Kamal Mitra ChenoyJanuary 16, 2019 | 09:31 IST

Former president of the Jawaharlal Nehru University Students Union (JNUSU) Kanhaiya Kumar was arrested on February 12, 2016, under sedition charges, along with fellow students Umar Khalid and Anirban Bhattacharya.

Umar Khalid, Kanhaiya Kumar and Anirban Bhattacharya. (Source: PTI)

Pointing to the charges, a part of the Delhi Police’s warning on Twitter read: “Abetment of any kind of anti-national activity is a punishable offence.”

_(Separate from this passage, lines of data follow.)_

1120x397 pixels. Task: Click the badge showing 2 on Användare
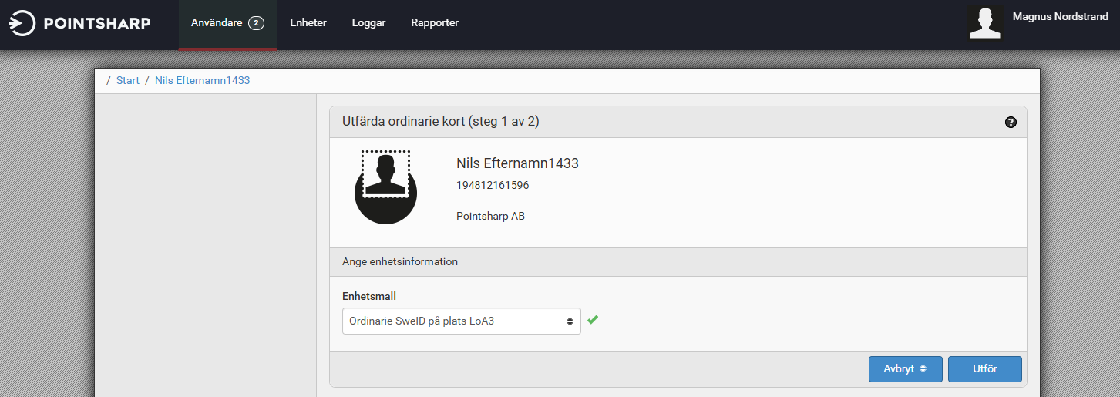pos(256,23)
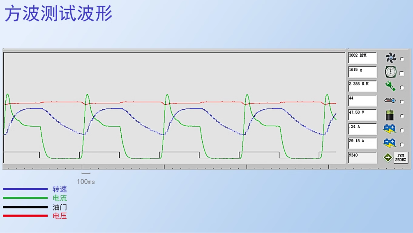Select the radio button beside thermometer icon
This screenshot has width=413, height=233.
pyautogui.click(x=402, y=102)
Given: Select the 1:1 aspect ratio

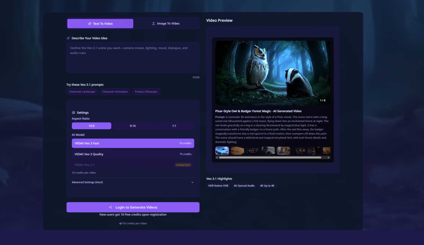Looking at the screenshot, I should click(x=174, y=126).
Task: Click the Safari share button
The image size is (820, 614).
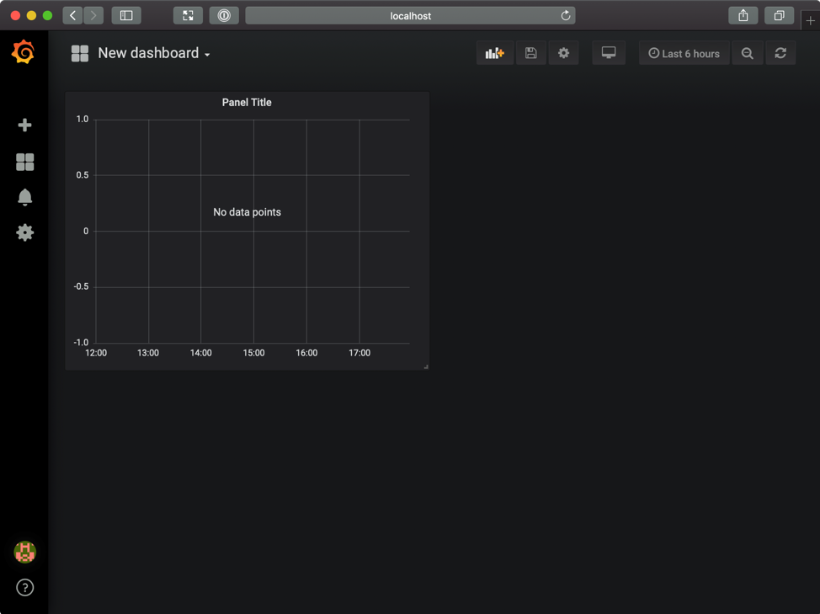Action: (x=743, y=15)
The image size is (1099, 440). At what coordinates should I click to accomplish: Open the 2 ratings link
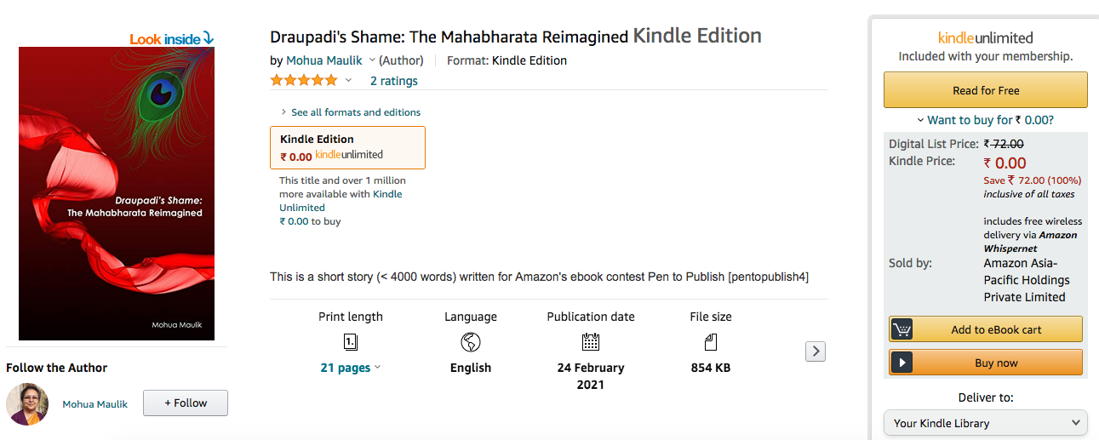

Sections of the TV media ran organised propaganda campaigns against Kanhaiya and the entire university, branding it ‘anti-national’. The video clips these channels aired claimed to show Kanhaiya and his colleagues taking part in demonstrations in which some students allegedly raised anti-India and pro-Pakistan slogans. The students have repeatedly stated that no JNU student raised any such slogans.

The sloganeering is alleged to have happened during a meeting organised by some radical students at a cultural event on February 9, 2016, to commemorate the hanging of Kashmiri militant Afzal Guru, who was convicted for being involved in the 2001 terrorist attack on Parliament.

In any case, the JNU administration cancelled the permission granted to hold the event. But the student organisers, Anirban Bhattacharya and Umar Khalid, decided to go ahead with a poetry reading planned for the evening.

Little did they know that the right-wing student organisation, Akhil Bharatiya Vidyarthi Parishad (ABVP), which is affiliated to the Rashtriya Swayamsevak Sangh (RSS) and enjoys BJP backing, would disrupt the event.

Not only did the ABVP disrupt the event, but also alerted the police, some TV channels and JNU security staff to reach the spot. The radical left-wing students raised some provocative slogans, but some unidentified masked people, who were also present, allegedly raised strongly anti-India slogans.

On February 14 the same year, Union Home Minister Rajnath Singh went to the extent of claiming that Hafiz Saeed, leader of the Lashkar-e-Taiba (LeT) was behind the protest. The minister's claim was shown up to be incorrect, but he tried to salvage the situation saying he had intelligence reports.

Union Home Minister Rajnath Singh said Hafiz Saeed was linked to the alleged raising of anti-India slogans in JNU. (Source: Reuters)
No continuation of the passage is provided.